Schließlich zog auch die Europäische Union nach und beschloss - vorerst zarte - Sanktionen gegen Moskau: Der EU-Gipfel habe entschieden, Verhandlungen über Visa und über ein neues Abkommen mit Russland auszusetzen. Dies teilte Gipfelchef Herman Van Rompuy am Donnerstag Nachmittag mit. Gleichzeitig haben die EU-Regierungschefs klargemacht, dass sie sich kommende Woche erneut treffen könnten, um Einreiseverbote und Kontensperren folgen zu lassen. "Die Situation muss deeskalieren. Wenn Russland dies nicht tut, wird das ernsthafte Folgen für unsere bilaterale Beziehung haben", warnte Van Rompuy.

Gleichzeitig versucht die Union, der Ukraine finanzielle Anreize zu liefern. Nach der Ankündigung einer Hilfe in Höhe von bis zu elf Milliarden Euro, die sich aus Darlehen und Förderungen zusammensetzen würde, wird nun der Ruf nach Unterzeichnung eines umfassenden Handelsabkommens wieder laut. Dieses liegt seit Monaten auf dem Tisch, doch hatte sich Janukowitsch noch Ende des vergangenen Jahres geweigert, den Vertrag zu unterschreiben.
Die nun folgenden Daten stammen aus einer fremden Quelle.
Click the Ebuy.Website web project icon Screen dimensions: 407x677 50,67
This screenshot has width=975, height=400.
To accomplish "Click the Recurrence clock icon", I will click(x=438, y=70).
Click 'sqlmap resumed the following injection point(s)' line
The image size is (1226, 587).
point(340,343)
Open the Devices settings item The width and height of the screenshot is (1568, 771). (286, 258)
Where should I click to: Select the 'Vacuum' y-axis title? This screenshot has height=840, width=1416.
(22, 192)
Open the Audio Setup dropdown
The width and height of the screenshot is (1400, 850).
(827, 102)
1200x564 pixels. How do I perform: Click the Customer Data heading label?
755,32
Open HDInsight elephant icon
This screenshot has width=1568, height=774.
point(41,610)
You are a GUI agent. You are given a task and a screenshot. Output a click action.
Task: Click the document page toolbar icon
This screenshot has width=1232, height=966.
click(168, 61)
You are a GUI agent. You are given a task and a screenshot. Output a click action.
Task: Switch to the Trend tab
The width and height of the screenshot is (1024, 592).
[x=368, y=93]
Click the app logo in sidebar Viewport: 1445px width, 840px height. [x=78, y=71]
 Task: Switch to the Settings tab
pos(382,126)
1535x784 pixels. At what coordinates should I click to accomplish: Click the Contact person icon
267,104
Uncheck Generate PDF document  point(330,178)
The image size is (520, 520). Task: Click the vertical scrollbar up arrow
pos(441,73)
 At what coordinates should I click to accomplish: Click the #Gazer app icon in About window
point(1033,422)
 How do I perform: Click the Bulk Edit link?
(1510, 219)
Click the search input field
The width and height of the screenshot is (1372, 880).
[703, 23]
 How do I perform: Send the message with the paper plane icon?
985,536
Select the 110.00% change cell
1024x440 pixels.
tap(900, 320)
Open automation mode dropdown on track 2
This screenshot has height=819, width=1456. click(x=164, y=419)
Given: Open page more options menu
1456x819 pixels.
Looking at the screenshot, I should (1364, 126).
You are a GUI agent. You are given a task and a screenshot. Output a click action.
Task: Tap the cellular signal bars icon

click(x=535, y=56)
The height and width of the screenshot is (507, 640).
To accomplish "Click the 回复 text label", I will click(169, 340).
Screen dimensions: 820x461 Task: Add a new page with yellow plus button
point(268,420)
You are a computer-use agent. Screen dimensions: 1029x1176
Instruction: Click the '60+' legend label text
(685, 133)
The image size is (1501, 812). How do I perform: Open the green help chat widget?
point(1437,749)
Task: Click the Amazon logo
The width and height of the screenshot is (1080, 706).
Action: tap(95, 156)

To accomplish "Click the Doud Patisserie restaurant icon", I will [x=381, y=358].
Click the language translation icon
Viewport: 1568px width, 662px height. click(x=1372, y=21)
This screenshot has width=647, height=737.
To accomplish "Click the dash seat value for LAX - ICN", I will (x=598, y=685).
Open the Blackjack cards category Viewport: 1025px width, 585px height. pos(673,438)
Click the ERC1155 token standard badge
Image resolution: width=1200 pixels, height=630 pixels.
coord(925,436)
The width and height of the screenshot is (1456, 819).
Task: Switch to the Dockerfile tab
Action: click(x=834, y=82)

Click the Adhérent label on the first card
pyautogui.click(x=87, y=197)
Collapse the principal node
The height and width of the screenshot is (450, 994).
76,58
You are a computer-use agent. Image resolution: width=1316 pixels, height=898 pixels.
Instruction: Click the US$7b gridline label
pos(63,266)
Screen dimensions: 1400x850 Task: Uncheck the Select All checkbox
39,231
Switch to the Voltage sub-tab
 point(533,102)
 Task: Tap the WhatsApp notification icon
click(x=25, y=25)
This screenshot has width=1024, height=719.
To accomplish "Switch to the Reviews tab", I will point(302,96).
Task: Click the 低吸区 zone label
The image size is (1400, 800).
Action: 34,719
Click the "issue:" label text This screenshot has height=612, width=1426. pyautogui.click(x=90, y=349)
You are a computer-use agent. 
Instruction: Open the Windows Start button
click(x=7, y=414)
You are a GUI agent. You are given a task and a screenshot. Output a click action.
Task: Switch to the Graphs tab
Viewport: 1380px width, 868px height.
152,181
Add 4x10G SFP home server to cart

Zu groß war der Gegendruck aus Moskau, dass Russland sich finanziell von Kiew abwenden könnte.

In Brüssel erklärte der Übergangs-Premier Arseni Jazenjuk jedoch, dass sein Land das Annäherungsabkommen so schnell wie möglich unterzeichnen sollte. "Wir glauben fest daran, dass die EU uns helfen will", sagte Jazenjuk nach der Begegnung mit den Staats- und Regierungschefs. Er unterstrich auch die Bereitschaft, Gespräche mit dem Internationalen Währungsfonds über die Bedingungen für internationale Kredite zu führen. Über Wirtschaftsbeziehungen würde Kiew auch gern mit dem Kreml reden, fügte Jazenjuk hinzu. "Doch stattdessen müssen wir über Krieg zwischen zwei sonst befreundeten Ländern sprechen."

Wirtschaftlich abhängig

Die Ukraine erwarte dennoch, dass die EU, die USA "und wahrscheinlich auch Russland" alles in ihrer Macht tun, um die Lage zu stabilisieren. Auf Unterstützung kann Kiew dabei besonders in osteuropäischen Ländern hoffen. So ist Polen schon lange einer der wichtigsten Fürsprecher der Ukraine und der östlichen Partnerschaft, mit der die EU sechs ehemalige Sowjetrepubliken näher an sich binden möchte. Warschau, das dem Nachbarn am liebsten die Mitgliedschaft in der EU in Aussicht stellen würde, pocht daher auch auf die Unterzeichnung des Handelsabkommens. Premierminister Donald Tusk sieht dies als "dringend" an.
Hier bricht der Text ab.